A few weeks ago, California lawmakers quietly introduced SB-1326, a bill that would amend the Medicinal and Adult-Use Cannabis Regulation and Safety Act (MAUCRSA) to legalize interstate cannabis sales, notwithstanding the status of federal law.

Specifically, SB-1326 would authorize the Governor to enter into an agreement with other states authorizing medicinal or adult-use commercial cannabis activity, or both, between entities licensed under the laws of the other states and California entities operating with a state license.

If enacted in its current version, the bill would also:

  1. Limit interstate commercial cannabis activities to out-of-state operators that secure a state license, or a local license, permit, or other authorization issued by the local jurisdiction.
  2. Require that the other states impose requirements, including product safety, labeling, and testing requirements, on their cannabis licensees that meet or exceed the requirements applicable to MAUCRSA licensees.
  3. Mandate that the agreement include provisions for collection of applicable taxes.

Among these three additional provisions, the second may be the most interesting. Imposing burdensome requirements on out-of-state cannabis licensees could run afoul of the Dormant Commerce Clause (DCC). That clause prohibits states from enacting legislation that discriminates against or excessively burdens interstate commerce, and regulates conduct occurring beyond their borders without some adequate localized justification. If this topic is of interest, you can read more about it here.

SB-1326 would, in part, help California deal with its oversupply problem by enabling the exportation of cannabis product. It would also position the State as one of the first states to export cannabis and cannabis products the moment federal cannabis prohibition is lifted. Indeed, once marijuana becomes lawful under federal law, the DCC should guarantee unrestricted access to every legal adult use and medical market in the country. This, in turn, should increase state revenues, spur investment, expansion, business formation, and jobs.

The language of SB-1326 closely aligns with the provisions of an Oregon bill enacted in June 2019 that grants the Governor of Oregon the authority to make agreements with neighboring states where marijuana is lawful, provided such activities become lawful under federal law or if the Department of Justice implements an administrative policy allowing for such commerce. It’s worth pointing out that in its current form SB-1326 does not expressly tie the Governor’s authority to federal legality.

The success of these types of interstate agreements will obviously depend on the specifics and whether the terms of the agreements benefit local cannabis businesses, particularly small companies that are already struggling to compete with “Big Marijuana.”

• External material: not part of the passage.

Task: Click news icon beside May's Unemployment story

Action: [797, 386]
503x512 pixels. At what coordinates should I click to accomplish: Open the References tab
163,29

Cannabis groups, such as the California Cannabis Industry Association and the Alliance for Sensible Markets, which have been promoting the idea of interstate compacts for a few years now, will most certainly influence the passage of this new California bill and help shape the terms of the agreement – See Dreaming of an Oregon-California Cannabis Exchange.

There is no doubt that if enacted, SB-1326 would further legitimize the idea of cannabis interstate commerce and would likely influence other states to follow the footsteps of the Golden and Beaver States, which have been and continue to be marijuana mavericks.

Needless to say we’ll keep closely monitoring this issue and report on any legislative development.